• _WHAT THE TASK ASKS_
Using the listing below, set down exactly the lines starting at the line that contains "Click the Total Passes stat label" and ending at the line that contains "Open Mokykla school", both included, and no others.

• _SUPPLIED DATA_

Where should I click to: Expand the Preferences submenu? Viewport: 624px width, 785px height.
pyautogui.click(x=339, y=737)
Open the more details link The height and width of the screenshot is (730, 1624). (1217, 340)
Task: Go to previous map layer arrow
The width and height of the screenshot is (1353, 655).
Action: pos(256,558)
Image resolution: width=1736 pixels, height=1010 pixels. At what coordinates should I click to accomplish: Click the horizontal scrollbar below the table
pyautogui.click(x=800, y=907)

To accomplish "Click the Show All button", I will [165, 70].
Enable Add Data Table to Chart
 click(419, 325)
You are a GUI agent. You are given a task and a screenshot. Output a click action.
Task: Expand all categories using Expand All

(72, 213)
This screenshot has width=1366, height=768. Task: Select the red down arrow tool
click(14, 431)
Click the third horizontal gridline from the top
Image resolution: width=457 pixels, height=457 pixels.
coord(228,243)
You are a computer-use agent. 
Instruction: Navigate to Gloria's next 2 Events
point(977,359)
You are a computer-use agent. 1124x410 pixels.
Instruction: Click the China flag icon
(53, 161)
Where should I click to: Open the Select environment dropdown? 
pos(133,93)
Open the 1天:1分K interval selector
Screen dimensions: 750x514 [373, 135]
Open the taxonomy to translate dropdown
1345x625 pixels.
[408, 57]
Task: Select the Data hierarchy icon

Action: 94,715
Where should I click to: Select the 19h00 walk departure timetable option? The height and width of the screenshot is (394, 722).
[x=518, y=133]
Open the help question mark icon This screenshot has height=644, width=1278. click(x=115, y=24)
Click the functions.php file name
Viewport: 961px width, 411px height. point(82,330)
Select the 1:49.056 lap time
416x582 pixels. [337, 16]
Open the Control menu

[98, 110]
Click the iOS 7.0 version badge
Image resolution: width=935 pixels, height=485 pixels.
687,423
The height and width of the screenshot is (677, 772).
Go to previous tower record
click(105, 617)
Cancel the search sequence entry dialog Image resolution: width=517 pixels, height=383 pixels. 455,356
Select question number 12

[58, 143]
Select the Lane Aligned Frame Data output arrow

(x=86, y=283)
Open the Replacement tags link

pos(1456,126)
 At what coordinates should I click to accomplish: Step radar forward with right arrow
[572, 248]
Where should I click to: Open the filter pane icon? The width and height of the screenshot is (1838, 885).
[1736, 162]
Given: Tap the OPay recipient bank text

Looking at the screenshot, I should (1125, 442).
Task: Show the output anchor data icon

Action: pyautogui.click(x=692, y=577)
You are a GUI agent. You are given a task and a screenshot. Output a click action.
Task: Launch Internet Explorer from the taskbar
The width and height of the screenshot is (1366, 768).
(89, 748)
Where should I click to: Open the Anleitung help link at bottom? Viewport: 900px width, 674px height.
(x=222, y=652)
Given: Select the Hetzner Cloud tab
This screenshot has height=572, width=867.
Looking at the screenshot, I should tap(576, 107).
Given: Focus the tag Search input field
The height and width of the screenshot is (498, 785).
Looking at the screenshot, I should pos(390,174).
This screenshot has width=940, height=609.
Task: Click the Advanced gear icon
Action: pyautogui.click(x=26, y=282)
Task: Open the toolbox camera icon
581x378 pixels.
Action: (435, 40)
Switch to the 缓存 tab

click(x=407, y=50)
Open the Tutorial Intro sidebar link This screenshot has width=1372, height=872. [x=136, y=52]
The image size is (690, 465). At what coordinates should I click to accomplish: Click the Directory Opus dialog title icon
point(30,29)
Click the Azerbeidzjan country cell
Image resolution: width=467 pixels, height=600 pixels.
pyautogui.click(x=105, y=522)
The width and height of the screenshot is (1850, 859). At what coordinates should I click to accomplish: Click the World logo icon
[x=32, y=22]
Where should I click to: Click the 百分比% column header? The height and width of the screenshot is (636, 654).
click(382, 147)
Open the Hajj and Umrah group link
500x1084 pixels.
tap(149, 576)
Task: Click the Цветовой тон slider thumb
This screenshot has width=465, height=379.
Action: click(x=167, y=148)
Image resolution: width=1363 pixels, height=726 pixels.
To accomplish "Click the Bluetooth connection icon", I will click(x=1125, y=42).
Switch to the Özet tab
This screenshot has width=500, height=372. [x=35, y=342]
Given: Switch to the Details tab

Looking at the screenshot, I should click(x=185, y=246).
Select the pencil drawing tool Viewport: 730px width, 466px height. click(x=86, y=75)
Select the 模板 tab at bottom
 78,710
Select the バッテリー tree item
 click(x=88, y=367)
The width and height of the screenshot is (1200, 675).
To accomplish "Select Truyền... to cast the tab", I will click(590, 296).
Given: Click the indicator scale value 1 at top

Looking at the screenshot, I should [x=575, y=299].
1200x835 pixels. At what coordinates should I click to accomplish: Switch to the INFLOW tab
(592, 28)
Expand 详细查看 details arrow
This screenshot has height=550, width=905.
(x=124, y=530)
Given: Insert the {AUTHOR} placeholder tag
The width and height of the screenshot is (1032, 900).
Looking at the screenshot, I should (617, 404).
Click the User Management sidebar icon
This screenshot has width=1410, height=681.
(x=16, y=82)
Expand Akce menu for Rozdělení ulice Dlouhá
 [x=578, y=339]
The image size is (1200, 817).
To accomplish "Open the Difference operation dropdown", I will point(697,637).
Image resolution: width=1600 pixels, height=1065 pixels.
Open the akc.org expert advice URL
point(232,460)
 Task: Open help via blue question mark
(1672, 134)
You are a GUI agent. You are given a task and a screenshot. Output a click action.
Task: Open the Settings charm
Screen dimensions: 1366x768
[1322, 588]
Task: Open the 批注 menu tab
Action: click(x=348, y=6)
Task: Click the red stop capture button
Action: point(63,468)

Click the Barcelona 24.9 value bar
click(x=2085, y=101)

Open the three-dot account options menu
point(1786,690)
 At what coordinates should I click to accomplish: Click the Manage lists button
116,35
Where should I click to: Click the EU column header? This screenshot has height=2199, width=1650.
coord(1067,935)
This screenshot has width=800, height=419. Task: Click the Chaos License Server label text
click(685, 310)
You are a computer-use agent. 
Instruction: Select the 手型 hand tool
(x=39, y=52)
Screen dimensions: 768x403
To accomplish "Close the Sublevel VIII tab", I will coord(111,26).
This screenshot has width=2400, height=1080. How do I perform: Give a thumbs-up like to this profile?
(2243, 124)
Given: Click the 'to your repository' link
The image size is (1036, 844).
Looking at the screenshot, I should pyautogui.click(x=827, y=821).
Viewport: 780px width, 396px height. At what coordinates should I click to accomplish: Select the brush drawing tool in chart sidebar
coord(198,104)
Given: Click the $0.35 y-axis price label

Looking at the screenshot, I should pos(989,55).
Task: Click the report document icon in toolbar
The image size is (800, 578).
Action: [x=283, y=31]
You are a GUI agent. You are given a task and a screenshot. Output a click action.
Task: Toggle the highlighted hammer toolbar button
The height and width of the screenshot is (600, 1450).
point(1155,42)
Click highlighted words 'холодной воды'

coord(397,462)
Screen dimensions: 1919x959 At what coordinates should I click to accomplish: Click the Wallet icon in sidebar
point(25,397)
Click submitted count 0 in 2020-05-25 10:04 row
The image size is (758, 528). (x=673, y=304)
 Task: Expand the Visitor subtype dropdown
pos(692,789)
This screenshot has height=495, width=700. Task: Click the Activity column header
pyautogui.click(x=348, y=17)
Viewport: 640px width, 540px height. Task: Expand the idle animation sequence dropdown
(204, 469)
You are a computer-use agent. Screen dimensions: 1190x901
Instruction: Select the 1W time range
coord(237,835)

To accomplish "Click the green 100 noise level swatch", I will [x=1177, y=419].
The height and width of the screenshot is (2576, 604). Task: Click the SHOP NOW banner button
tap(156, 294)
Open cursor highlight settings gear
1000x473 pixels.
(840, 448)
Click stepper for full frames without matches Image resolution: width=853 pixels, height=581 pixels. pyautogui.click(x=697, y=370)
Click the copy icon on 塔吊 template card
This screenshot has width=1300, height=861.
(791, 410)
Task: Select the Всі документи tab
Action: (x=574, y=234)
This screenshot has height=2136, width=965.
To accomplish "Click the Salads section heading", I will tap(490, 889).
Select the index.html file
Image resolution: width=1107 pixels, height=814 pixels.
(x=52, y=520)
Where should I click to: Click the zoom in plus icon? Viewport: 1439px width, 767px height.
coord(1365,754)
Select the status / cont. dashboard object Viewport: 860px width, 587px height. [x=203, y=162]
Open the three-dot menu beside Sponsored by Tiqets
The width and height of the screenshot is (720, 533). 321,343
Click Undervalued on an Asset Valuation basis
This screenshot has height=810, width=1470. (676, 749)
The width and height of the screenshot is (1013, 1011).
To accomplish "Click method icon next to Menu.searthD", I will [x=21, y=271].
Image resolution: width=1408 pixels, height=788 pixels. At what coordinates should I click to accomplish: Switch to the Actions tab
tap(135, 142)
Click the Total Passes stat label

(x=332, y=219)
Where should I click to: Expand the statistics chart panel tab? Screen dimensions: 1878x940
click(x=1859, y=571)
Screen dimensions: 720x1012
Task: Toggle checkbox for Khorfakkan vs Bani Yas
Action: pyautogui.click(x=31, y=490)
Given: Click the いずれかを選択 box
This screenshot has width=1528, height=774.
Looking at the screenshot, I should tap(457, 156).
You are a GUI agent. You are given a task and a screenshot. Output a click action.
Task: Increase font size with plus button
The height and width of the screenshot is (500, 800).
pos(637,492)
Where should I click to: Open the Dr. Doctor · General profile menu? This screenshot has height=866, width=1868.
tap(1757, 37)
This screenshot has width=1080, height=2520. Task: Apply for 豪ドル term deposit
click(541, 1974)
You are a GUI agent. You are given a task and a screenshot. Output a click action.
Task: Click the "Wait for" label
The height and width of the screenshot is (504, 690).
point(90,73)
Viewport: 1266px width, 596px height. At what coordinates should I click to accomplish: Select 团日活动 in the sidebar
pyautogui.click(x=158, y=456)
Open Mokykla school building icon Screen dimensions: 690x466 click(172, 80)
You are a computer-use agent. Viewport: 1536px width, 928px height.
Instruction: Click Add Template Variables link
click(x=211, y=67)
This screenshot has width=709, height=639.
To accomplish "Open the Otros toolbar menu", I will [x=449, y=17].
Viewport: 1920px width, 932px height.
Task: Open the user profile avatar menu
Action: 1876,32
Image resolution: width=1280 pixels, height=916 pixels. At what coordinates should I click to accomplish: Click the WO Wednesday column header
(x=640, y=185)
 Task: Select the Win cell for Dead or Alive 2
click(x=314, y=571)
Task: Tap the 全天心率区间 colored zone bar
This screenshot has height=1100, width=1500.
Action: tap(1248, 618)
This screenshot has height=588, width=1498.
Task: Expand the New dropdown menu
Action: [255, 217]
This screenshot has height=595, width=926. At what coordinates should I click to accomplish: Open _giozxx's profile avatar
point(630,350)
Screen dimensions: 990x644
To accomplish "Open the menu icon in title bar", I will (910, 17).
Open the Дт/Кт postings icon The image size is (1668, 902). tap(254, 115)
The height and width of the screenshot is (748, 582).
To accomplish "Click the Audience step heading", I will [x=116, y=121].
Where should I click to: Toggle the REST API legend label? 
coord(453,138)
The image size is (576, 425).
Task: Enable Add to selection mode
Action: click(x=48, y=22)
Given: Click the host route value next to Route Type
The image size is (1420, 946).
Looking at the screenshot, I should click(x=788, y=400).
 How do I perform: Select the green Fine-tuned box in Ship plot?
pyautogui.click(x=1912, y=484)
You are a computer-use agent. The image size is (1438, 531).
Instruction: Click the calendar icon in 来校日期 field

• _WRITTEN ANSWER_
Click the Total Passes stat label

(x=332, y=219)
Where should I click to: Expand the statistics chart panel tab? Screen dimensions: 1878x940
click(x=1859, y=571)
Screen dimensions: 720x1012
Task: Toggle checkbox for Khorfakkan vs Bani Yas
Action: pyautogui.click(x=31, y=490)
Given: Click the いずれかを選択 box
This screenshot has width=1528, height=774.
Looking at the screenshot, I should tap(457, 156).
You are a GUI agent. You are given a task and a screenshot. Output a click action.
Task: Increase font size with plus button
The height and width of the screenshot is (500, 800).
pos(637,492)
Where should I click to: Open the Dr. Doctor · General profile menu? This screenshot has height=866, width=1868.
tap(1757, 37)
This screenshot has width=1080, height=2520. Task: Apply for 豪ドル term deposit
click(541, 1974)
You are a GUI agent. You are given a task and a screenshot. Output a click action.
Task: Click the "Wait for" label
The height and width of the screenshot is (504, 690).
point(90,73)
Viewport: 1266px width, 596px height. At what coordinates should I click to accomplish: Select 团日活动 in the sidebar
pyautogui.click(x=158, y=456)
Open Mokykla school building icon Screen dimensions: 690x466 click(172, 80)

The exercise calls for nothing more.